We therefore identify the focused durations and the variability associated for each task.

Let's go back to our initial planning, so we reduce the duration of the tasks and take into account the capacity of the resources by leveling the activities. A schedule is obtained without any safety margin taking into account the availability of resources. The next step is identifying the Critical Chain: this is the longest sequence of tasks that takes into account resource dependencies. The difference with the critical path is the consideration of resources. This definition of the Critical Chain is, however, very restricted. It is this task sequence that really determines the duration of the project, it is on it that we must work to improve the performance of a project.

The 4th step is to decide when to start the non critical tasks, the ideal is to plan them just in time, not at the earliest, nor at the latest.

The last stage of Critical Chain planning is fundamental, but only possible if the previous steps have been followed. Focused durations having only a 50% chance of finishing on time, the schedule as we built it has almost no chance of finishing on time if left as is. It is necessary to protect the project against the hazards, the probable delays which can occur on each of the tasks. For this we insert at the end of the project a "buffer". It is there to absorb the problems and delays encountered on the activities of the Critical Chain. It is calculated from the variabilities of the tasks of the Critical Chain. The advantage is the mutualisation of project protections. This is not the only buffer since auxiliary buffers are inserted whose function is to ensure that non-critical tasks do not jeopardize the Critical Chain. They are positioned everywhere where non-critical activities join the Critical Chain.

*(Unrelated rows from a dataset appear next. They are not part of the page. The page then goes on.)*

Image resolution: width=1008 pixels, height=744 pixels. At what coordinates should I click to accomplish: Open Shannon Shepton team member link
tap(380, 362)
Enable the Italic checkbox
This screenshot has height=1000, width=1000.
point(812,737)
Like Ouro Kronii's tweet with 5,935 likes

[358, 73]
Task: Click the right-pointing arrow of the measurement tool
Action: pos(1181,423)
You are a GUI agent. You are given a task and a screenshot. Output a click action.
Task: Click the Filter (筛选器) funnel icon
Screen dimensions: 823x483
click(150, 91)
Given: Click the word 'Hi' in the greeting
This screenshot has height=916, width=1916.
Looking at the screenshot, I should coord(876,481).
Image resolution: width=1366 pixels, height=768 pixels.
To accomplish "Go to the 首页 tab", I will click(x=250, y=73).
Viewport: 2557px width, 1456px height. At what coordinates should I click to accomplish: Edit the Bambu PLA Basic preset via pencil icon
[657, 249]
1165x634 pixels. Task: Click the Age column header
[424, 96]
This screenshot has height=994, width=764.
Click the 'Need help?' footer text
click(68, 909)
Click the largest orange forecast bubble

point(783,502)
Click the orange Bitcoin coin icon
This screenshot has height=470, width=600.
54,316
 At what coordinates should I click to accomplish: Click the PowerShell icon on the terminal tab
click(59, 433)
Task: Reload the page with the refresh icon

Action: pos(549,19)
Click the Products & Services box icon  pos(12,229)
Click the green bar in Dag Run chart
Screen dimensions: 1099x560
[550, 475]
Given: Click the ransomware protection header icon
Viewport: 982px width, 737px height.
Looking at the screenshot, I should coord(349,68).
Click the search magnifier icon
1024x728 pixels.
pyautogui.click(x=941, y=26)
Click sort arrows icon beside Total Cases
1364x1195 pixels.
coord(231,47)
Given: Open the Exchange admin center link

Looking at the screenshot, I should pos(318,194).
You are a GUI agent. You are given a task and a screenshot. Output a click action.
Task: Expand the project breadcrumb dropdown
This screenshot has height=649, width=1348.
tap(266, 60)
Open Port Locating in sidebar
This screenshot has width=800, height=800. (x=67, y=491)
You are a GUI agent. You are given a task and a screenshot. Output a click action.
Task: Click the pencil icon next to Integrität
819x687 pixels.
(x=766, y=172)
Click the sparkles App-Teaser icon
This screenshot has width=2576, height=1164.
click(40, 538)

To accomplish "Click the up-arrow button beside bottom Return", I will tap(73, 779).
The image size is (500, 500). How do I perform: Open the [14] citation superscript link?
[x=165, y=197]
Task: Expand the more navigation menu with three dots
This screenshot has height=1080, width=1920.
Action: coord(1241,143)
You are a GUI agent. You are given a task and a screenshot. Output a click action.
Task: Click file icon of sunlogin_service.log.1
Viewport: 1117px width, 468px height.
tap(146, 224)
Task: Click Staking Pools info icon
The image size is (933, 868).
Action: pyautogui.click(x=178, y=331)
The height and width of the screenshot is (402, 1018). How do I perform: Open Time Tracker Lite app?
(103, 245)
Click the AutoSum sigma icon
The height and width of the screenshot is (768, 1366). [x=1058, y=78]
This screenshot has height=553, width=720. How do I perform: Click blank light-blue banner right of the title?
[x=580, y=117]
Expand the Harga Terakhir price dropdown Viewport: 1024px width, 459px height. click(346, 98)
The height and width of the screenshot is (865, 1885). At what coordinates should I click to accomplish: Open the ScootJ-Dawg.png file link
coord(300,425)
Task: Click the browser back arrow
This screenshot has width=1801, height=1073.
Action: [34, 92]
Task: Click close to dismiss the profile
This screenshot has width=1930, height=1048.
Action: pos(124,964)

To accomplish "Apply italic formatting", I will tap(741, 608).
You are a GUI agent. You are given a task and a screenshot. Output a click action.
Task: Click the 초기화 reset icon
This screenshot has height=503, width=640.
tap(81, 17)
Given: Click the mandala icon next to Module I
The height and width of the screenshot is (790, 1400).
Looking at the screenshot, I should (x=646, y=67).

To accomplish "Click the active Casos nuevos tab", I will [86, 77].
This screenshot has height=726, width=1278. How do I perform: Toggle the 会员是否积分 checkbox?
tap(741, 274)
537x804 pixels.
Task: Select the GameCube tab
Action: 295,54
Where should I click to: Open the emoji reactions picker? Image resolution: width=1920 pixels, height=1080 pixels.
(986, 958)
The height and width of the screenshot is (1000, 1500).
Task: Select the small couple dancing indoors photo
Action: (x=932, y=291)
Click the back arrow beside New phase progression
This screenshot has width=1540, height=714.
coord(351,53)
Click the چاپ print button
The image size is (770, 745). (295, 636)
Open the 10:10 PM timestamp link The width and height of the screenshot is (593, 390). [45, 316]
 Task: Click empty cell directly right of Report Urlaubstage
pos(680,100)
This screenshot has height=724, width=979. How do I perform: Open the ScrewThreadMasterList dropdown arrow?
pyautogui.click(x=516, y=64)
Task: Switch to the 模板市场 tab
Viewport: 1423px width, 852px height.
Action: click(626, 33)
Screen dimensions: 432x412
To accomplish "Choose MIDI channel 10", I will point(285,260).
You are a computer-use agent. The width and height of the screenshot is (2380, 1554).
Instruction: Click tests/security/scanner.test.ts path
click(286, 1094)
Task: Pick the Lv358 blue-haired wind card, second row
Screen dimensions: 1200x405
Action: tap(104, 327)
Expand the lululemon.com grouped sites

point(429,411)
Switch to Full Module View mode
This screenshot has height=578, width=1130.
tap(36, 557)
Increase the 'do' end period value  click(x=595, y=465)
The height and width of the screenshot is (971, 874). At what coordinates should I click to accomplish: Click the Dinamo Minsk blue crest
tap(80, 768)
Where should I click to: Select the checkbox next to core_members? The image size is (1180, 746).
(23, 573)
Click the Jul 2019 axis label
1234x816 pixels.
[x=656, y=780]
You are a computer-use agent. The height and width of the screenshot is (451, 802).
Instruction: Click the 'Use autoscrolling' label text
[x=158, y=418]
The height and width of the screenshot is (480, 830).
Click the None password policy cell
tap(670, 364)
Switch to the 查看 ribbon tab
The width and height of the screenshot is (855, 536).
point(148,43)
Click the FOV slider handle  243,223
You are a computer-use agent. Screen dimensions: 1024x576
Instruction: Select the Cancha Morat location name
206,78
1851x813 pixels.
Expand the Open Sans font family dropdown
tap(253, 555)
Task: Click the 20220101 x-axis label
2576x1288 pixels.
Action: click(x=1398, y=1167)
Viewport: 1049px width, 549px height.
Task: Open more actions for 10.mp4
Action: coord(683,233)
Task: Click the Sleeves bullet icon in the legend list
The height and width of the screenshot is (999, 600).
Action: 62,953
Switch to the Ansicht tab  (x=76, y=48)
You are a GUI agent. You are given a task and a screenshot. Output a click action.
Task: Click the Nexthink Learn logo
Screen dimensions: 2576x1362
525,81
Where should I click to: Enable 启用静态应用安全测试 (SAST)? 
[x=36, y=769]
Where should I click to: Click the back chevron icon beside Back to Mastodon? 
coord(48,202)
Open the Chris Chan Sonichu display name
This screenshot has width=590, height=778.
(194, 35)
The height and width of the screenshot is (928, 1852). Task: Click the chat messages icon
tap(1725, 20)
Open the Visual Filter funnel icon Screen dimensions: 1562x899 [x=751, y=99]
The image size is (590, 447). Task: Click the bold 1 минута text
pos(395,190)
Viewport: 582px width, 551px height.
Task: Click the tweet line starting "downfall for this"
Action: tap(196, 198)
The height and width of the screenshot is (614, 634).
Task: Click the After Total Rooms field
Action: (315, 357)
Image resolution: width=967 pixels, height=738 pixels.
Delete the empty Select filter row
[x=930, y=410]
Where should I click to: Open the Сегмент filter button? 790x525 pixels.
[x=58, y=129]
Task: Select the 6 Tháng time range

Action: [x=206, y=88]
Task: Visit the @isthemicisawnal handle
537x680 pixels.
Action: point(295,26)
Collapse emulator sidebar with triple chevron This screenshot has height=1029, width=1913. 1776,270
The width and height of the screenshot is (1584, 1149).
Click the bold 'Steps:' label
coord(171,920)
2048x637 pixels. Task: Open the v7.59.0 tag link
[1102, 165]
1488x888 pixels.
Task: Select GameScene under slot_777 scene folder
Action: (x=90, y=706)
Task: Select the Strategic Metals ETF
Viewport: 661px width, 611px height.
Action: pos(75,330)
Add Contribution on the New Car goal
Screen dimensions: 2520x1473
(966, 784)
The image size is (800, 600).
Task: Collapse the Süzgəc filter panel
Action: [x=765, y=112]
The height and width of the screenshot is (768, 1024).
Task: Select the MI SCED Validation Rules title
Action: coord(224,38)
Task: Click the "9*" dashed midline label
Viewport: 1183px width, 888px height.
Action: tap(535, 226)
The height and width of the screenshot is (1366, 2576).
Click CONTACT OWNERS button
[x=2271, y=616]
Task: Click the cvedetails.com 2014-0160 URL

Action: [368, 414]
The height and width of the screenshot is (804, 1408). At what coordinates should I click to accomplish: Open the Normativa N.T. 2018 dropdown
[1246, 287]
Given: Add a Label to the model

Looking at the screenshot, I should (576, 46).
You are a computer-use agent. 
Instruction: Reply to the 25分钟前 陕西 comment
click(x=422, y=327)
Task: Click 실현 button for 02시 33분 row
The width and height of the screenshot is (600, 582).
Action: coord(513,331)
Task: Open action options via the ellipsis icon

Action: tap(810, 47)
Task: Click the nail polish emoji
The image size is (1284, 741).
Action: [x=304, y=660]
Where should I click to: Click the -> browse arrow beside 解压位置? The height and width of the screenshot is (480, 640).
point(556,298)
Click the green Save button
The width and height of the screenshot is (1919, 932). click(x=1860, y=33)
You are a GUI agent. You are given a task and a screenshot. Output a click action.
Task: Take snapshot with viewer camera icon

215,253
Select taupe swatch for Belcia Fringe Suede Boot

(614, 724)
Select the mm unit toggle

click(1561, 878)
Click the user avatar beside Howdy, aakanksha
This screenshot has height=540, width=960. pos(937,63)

The Critical Chain plan obtained is both efficient and robust. Efficient because we reduced the duration of the tasks to obtain the focused durations, robust because it did not ignore the variability and protected from it with the buffers. In this way we go fast and we are protected from hazards. We thus have a very high probability of completing all the projects on time or even in advance.

Ta plan a portfolio of projects, if we want the whole to be manageable, it is better that each project is planned with the Critical Chain approach, so they all have a good probability of going well. These different projects can use the same resources, how to plan them together? This amounts to use the Theory of Constraints, and thus identifying the capacity constraint of the system. It is necessary to take into account the capacity of this constraint and to smooth the launch of the projects according to this constraint.

In conclusion if you roll out all these steps on one of your projects it can take time the first time. But planning will become more efficient and more robust.